Objective: We previously found that chronic ketamine usages were associated with various psychotic and cognitive symptoms mimicking schizophrenia. The blockade of the NMDA receptor and subsequent nitric oxide synthase 1 (NOS1) dysfunction were found to be closely correlated with schizophrenia including NOS1 gene polymorphisms. We examined the allelic variants of the gene coding neuronal nitric oxide synthase 1 (NOS1) in chronic ketamine users in the Chinese population and analyzed the association between NOS1 gene polymorphism and psychopathological symptoms in chronic ketamine users.
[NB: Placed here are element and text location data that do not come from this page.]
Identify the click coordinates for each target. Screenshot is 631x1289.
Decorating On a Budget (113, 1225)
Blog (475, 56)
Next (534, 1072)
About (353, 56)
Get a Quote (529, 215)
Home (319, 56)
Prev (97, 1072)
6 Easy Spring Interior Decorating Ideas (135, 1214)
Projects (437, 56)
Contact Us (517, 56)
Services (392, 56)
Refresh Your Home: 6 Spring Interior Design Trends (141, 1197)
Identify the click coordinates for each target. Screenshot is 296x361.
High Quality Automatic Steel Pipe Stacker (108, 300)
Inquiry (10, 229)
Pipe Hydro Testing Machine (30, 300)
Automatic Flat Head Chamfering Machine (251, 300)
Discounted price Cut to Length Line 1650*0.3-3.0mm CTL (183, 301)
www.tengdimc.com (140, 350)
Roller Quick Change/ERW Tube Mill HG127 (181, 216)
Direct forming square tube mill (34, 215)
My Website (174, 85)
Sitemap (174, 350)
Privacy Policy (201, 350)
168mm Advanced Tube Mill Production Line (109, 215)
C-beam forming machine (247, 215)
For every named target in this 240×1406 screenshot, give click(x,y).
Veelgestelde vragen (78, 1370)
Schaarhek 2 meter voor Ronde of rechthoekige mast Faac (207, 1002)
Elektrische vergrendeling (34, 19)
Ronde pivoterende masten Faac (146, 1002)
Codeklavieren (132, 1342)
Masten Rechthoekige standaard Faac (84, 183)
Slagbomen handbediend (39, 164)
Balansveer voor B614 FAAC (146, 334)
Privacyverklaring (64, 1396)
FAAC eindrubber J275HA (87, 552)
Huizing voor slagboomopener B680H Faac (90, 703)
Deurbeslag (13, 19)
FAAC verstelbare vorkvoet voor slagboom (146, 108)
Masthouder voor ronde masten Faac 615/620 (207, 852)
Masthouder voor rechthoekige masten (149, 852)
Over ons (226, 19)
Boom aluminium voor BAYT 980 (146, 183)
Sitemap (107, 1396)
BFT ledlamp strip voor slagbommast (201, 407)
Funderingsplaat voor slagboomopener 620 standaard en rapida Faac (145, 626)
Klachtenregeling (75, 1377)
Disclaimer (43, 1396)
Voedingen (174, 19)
The association between the NOS1 polymorphism and ketamine use characteristics was also examined.Methods: One hundred ninety seven male chronic ketamine users and 82 controls were recruited. Four common SNPs of the NOS1 gene, rs6490121, rs41279104, rs3782206, and rs3782219, were examined by real-time PCR with the TaqMan® assay system. Psychopathological symptoms were assessed using the Positive and Negative Syndrome Scale (PANSS), Beck Depression Inventory (BDI), and the Beck Anxiety Inventory (BAI).Results: The genotype distribution of rs6490121 and rs41279104 in chronic ketamine users was significantly different from that in the control (p = 0.0001 and p = 0.002). The G allele frequency of rs6490121 in ketamine users was higher than that in the control (p = 2.23 * 10−6, OR = 3.07, 95% CI = 1.93–4.90). The T allele frequency of rs41279104 in chronic ketamine users was higher than that in the control (p = 0.01, OR = 1.76, 95% CI = 1.14–2.72). The BAI score was significantly different among the three genotypic groups of rs6490121 (F = 6.21, p = 0.002) in ketamine users; subjects of genotype AG and GG had a lower score than subjects of genotype AA. The score of the negative symptom subscale of PANSS was significantly different among the three genotypic groups of rs41279104 (F = 5.39, p = 0.005); in ketamine users, subjects of genotype CT and TT had a higher score than subjects of genotype CC. There was no difference in drug use characteristics in different genotypes of the four NOS1 gene polymorphisms tested in ketamine users (p > 0.05).